## Extrait du texte

□ □ □

Joker, l’attaque des clowns [Critique]

Depuis Suicide Squad, dernière apparition en date du Joker sur grand écran, et son formidable échec, Warner Bros s’est interrogé sur la façon d’aborder ses icônes tirées du support papier. Une remise en question suivant quelques égarements et blockbusters nauséeux, conduisant à Joker, un film ayant tout l’air d’un OVNI sur le terrain des adaptations de comic books.
Arthur Fleck est un homme qui se rêve comique. Il est aussi malade, souffrant d’un handicap depuis ses plus jeunes années, et ne parvient pas à se faire une place dans la société. Les tensions grandissantes à Gotham City et les crises que va traverser Arthur vont pousser la personne ignorée à devenir le monstre souriant le plus connu de la ville, futur ennemi juré de Batman.
Le choix de Todd Phillips, réalisateur rendu populaire grâce à la trilogie comique Very Bad Trip, en tant que scénariste et metteur en scène de Joker aurait pu sonner comme une évidence si le film s’était montré aussi fendard que ses travaux précédents. Surprise : il s’agit de son long-métrage le moins barjo. Le père de Date Limite signe ici son œuvre la plus mature, sévère et politique, tâche peu compliquée au vu de sa filmographie mais toutefois pertinente au sein d’un univers de super-héros plus codifié que jamais. Pas de grosses bastonnades sur fonds verts, pas non plus de chauve-souris à l’horizon, mais plutôt un portrait tragique et violent, porté par un contexte sociétal marqué et d’une grâce stupéfiante pour ce type de productions. Tout le contraire de ce que suppose aujourd’hui l’adaptation d’une bande dessinée estampillée DC.

□ □ □

## Consigne 1
Pour chacune des affirmations (a), (b) et (c), indiquez par oui ou par non si elle concorde avec la critique de Joker, en citant à l'identique les mots du texte qui tranchent. (a) Todd Phillips assure à la fois le scénario et la mise en scène de Joker. (b) Le film contient de grosses scènes de combat tournées sur fonds verts. (c) Arthur Fleck rêve d'être comique.
## Consigne 2
Reproduisez sans aucune modification le passage de la critique de Joker qui va de « Arthur Fleck est » jusqu'à « juré de Batman. » inclus.

## Bloc de données
□ □ □

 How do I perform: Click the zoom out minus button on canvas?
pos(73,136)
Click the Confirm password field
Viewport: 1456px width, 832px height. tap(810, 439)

□ □ □

## Solution rédigée 1
(a) Oui : « en tant que scénariste et metteur en scène de Joker ».
(b) Non : « Pas de grosses bastonnades sur fonds verts ».
(c) Oui : « Arthur Fleck est un homme qui se rêve comique. »

## Solution rédigée 2
Arthur Fleck est un homme qui se rêve comique. Il est aussi malade, souffrant d’un handicap depuis ses plus jeunes années, et ne parvient pas à se faire une place dans la société. Les tensions grandissantes à Gotham City et les crises que va traverser Arthur vont pousser la personne ignorée à devenir le monstre souriant le plus connu de la ville, futur ennemi juré de Batman.